Lay out every line of the listing below as a numbered list, skipping the blank lines.

++++++++++++++++++++

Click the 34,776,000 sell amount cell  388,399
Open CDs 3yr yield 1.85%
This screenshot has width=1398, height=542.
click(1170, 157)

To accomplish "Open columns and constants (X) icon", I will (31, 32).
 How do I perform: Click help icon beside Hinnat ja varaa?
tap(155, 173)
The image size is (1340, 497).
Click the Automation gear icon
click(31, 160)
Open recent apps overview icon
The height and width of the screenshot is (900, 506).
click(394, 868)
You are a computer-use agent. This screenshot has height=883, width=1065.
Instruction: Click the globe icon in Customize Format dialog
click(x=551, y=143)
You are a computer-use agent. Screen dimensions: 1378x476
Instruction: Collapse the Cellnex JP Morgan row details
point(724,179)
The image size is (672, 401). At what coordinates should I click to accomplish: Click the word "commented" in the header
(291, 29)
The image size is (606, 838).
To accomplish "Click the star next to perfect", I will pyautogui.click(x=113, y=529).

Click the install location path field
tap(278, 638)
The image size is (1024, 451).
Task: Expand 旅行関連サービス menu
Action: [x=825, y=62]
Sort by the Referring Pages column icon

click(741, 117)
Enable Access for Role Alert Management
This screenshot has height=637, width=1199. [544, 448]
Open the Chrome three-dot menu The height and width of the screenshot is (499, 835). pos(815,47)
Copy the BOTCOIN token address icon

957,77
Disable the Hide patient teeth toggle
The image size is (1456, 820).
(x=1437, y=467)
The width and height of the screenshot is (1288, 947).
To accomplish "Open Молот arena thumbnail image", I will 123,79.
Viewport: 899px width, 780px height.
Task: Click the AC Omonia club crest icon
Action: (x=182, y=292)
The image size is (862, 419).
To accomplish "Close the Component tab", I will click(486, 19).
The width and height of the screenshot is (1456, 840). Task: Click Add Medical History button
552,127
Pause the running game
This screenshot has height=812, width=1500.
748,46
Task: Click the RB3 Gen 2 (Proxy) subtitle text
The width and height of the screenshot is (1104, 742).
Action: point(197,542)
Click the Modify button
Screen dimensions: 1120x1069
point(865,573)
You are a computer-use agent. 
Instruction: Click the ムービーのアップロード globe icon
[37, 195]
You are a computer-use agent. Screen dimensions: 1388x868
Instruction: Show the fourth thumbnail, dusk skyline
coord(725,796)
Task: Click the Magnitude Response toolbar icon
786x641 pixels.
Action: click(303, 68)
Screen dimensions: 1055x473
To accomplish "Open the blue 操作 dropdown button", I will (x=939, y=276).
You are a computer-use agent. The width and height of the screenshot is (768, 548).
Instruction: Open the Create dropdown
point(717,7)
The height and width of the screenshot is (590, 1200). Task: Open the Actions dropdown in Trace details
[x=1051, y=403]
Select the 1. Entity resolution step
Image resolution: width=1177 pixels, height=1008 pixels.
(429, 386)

++++++++++++++++++++

§ Task response:
1. Click the 34,776,000 sell amount cell  388,399
2. Open CDs 3yr yield 1.85%
3. This screenshot has width=1398, height=542.
4. click(1170, 157)
5. To accomplish "Open columns and constants (X) icon", I will (31, 32).
6.  How do I perform: Click help icon beside Hinnat ja varaa?
7. tap(155, 173)
8. The image size is (1340, 497).
9. Click the Automation gear icon
10. click(31, 160)
11. Open recent apps overview icon
12. The height and width of the screenshot is (900, 506).
13. click(394, 868)
14. You are a computer-use agent. This screenshot has height=883, width=1065.
15. Instruction: Click the globe icon in Customize Format dialog
16. click(x=551, y=143)
17. You are a computer-use agent. Screen dimensions: 1378x476
18. Instruction: Collapse the Cellnex JP Morgan row details
19. point(724,179)
20. The image size is (672, 401). At what coordinates should I click to accomplish: Click the word "commented" in the header
21. (291, 29)
22. The image size is (606, 838).
23. To accomplish "Click the star next to perfect", I will pyautogui.click(x=113, y=529).
24. Click the install location path field
25. tap(278, 638)
26. The image size is (1024, 451).
27. Task: Expand 旅行関連サービス menu
28. Action: [x=825, y=62]
29. Sort by the Referring Pages column icon
30. click(741, 117)
31. Enable Access for Role Alert Management
32. This screenshot has height=637, width=1199. [544, 448]
33. Open the Chrome three-dot menu The height and width of the screenshot is (499, 835). pos(815,47)
34. Copy the BOTCOIN token address icon
35. 957,77
36. Disable the Hide patient teeth toggle
37. The image size is (1456, 820).
38. (x=1437, y=467)
39. The width and height of the screenshot is (1288, 947).
40. To accomplish "Open Молот arena thumbnail image", I will 123,79.
41. Viewport: 899px width, 780px height.
42. Task: Click the AC Omonia club crest icon
43. Action: (x=182, y=292)
44. The image size is (862, 419).
45. To accomplish "Close the Component tab", I will click(486, 19).
46. The width and height of the screenshot is (1456, 840). Task: Click Add Medical History button
47. 552,127
48. Pause the running game
49. This screenshot has height=812, width=1500.
50. 748,46
51. Task: Click the RB3 Gen 2 (Proxy) subtitle text
52. The width and height of the screenshot is (1104, 742).
53. Action: point(197,542)
54. Click the Modify button
55. Screen dimensions: 1120x1069
56. point(865,573)
57. You are a computer-use agent. 
58. Instruction: Click the ムービーのアップロード globe icon
59. [37, 195]
60. You are a computer-use agent. Screen dimensions: 1388x868
61. Instruction: Show the fourth thumbnail, dusk skyline
62. coord(725,796)
63. Task: Click the Magnitude Response toolbar icon
64. 786x641 pixels.
65. Action: click(303, 68)
66. Screen dimensions: 1055x473
67. To accomplish "Open the blue 操作 dropdown button", I will (x=939, y=276).
68. You are a computer-use agent. The width and height of the screenshot is (768, 548).
69. Instruction: Open the Create dropdown
70. point(717,7)
71. The height and width of the screenshot is (590, 1200). Task: Open the Actions dropdown in Trace details
72. [x=1051, y=403]
73. Select the 1. Entity resolution step
74. Image resolution: width=1177 pixels, height=1008 pixels.
75. (429, 386)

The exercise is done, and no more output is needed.